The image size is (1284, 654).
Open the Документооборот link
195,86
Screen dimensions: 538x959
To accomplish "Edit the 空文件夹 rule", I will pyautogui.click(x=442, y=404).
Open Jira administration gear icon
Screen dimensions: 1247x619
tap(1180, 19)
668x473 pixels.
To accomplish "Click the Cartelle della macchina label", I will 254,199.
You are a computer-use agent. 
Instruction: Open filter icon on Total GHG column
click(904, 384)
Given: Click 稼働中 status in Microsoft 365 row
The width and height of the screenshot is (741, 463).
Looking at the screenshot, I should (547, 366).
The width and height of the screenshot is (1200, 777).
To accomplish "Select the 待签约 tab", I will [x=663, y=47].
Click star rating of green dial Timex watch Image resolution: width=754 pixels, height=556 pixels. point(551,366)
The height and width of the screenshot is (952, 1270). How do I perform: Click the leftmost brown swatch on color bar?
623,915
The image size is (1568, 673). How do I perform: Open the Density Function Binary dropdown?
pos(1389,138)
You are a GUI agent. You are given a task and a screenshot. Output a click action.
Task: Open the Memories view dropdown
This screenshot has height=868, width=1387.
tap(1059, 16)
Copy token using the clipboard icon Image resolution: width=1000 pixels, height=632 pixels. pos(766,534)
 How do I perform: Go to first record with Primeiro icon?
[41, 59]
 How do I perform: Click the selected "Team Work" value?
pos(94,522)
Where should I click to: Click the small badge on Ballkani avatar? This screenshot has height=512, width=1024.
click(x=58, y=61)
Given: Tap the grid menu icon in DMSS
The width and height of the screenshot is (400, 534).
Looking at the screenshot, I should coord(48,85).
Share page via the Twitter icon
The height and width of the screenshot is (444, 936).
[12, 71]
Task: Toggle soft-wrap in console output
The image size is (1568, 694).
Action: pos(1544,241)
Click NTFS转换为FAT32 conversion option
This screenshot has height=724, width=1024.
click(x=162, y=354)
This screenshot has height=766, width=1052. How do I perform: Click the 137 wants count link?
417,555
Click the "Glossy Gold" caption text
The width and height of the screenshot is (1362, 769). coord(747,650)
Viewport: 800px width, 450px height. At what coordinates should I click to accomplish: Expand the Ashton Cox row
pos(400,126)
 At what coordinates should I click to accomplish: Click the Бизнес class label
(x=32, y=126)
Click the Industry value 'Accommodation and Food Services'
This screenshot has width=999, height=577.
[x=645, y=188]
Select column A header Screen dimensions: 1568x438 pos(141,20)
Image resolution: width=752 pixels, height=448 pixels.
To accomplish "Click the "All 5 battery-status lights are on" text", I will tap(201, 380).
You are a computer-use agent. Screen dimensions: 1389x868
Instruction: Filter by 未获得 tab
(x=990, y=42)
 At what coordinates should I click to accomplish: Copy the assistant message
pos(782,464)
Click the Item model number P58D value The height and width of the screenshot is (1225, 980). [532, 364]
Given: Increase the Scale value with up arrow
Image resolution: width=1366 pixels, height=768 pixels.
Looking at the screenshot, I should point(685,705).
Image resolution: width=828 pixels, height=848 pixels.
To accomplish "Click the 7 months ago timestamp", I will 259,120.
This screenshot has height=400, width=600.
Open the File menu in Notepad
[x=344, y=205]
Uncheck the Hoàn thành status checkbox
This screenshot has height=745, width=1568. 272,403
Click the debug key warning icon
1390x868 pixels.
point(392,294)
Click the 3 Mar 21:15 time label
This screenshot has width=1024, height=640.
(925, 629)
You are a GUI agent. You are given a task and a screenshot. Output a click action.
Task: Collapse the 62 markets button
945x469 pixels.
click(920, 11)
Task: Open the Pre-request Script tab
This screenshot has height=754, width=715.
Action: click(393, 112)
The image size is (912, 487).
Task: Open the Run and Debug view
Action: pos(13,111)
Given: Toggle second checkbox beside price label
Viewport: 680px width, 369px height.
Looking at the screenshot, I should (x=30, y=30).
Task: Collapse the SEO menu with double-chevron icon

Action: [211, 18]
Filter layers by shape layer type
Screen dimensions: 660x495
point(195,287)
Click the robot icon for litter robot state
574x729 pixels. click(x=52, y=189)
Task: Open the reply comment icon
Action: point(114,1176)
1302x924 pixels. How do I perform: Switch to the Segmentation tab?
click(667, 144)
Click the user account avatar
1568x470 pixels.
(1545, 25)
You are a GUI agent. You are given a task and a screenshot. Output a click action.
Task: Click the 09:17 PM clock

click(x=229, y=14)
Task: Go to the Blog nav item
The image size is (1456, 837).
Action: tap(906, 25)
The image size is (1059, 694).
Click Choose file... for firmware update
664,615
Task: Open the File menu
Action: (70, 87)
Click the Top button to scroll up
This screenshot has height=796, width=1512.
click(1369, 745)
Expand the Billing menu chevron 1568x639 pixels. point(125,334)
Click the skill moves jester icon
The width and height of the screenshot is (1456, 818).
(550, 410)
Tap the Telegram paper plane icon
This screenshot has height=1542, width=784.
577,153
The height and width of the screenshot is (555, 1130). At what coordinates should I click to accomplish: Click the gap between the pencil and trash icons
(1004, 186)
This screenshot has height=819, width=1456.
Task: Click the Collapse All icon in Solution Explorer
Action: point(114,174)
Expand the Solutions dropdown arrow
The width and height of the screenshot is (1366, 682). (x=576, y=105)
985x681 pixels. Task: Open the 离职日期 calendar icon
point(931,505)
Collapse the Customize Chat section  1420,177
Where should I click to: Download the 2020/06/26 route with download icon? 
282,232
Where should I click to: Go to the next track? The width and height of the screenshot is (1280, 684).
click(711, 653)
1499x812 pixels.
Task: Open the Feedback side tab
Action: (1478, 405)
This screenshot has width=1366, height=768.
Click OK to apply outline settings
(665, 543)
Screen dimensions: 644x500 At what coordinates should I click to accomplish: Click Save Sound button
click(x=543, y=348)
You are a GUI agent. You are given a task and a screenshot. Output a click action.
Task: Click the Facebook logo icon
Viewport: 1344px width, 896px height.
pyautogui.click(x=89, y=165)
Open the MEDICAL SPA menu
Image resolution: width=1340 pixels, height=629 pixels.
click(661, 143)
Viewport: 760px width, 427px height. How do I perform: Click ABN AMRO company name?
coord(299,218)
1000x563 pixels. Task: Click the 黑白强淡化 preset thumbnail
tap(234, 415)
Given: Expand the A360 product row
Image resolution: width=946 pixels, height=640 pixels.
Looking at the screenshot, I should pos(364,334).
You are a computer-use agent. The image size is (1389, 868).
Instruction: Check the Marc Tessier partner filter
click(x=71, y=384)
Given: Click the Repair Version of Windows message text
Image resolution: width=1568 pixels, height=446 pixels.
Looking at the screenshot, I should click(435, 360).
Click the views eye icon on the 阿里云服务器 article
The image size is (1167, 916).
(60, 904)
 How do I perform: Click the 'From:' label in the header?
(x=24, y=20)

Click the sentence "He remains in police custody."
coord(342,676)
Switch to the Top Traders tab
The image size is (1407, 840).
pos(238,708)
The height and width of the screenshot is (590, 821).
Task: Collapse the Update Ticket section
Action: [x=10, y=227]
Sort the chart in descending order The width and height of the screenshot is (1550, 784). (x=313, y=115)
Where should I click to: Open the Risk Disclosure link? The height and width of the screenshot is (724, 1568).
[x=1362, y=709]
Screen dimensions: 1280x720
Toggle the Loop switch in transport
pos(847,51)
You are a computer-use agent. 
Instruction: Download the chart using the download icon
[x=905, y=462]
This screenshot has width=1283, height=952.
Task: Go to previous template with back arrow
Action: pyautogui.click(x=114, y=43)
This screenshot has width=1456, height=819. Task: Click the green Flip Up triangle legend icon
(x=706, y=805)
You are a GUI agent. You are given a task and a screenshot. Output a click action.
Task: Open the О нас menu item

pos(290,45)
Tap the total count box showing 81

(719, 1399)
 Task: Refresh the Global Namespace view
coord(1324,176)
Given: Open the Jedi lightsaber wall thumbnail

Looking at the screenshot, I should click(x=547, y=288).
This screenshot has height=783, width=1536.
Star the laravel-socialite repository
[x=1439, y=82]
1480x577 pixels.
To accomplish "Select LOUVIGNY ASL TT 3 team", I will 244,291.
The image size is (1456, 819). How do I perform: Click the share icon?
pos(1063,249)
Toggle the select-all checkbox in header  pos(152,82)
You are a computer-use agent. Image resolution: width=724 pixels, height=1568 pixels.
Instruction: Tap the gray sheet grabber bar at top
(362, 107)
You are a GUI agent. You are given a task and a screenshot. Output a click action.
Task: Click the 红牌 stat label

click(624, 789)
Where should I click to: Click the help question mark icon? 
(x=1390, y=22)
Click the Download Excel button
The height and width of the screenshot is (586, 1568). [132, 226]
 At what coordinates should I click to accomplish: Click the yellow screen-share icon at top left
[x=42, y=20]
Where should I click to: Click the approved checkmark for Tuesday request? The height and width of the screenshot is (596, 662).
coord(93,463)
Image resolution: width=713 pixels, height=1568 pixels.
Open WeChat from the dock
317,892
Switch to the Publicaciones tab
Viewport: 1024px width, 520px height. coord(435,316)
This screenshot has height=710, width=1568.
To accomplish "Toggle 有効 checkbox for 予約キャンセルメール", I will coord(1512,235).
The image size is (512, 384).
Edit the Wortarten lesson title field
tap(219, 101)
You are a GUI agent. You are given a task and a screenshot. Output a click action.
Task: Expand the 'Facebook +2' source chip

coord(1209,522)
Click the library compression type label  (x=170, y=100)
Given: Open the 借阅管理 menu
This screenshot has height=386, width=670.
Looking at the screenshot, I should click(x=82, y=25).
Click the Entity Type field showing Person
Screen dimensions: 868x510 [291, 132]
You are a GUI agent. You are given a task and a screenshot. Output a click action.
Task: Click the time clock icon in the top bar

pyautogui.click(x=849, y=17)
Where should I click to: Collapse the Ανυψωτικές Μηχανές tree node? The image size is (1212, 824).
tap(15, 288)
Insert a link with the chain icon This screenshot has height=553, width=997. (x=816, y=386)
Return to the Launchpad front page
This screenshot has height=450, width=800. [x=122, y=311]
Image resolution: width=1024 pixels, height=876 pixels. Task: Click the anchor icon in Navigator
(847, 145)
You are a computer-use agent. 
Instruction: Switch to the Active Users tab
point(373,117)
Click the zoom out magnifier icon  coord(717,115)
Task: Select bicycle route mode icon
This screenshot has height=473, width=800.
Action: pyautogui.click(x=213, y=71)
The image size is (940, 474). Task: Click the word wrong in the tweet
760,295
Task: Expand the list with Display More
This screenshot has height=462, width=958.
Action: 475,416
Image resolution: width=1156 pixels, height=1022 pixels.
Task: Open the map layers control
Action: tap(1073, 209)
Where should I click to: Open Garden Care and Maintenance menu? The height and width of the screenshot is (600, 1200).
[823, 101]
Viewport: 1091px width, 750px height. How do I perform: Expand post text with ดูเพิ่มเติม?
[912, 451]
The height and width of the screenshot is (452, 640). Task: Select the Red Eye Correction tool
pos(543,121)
● ● ●
Problem description
Retype the material above word for word, beginning at the line that contains "Given: Click the" and stopping after the line that contains "[x=1362, y=709]".

Exercise answer
Given: Click the Repair Version of Windows message text
Image resolution: width=1568 pixels, height=446 pixels.
Looking at the screenshot, I should click(435, 360).
Click the views eye icon on the 阿里云服务器 article
The image size is (1167, 916).
(60, 904)
 How do I perform: Click the 'From:' label in the header?
(x=24, y=20)

Click the sentence "He remains in police custody."
coord(342,676)
Switch to the Top Traders tab
The image size is (1407, 840).
pos(238,708)
The height and width of the screenshot is (590, 821).
Task: Collapse the Update Ticket section
Action: [x=10, y=227]
Sort the chart in descending order The width and height of the screenshot is (1550, 784). (x=313, y=115)
Where should I click to: Open the Risk Disclosure link? The height and width of the screenshot is (724, 1568).
[x=1362, y=709]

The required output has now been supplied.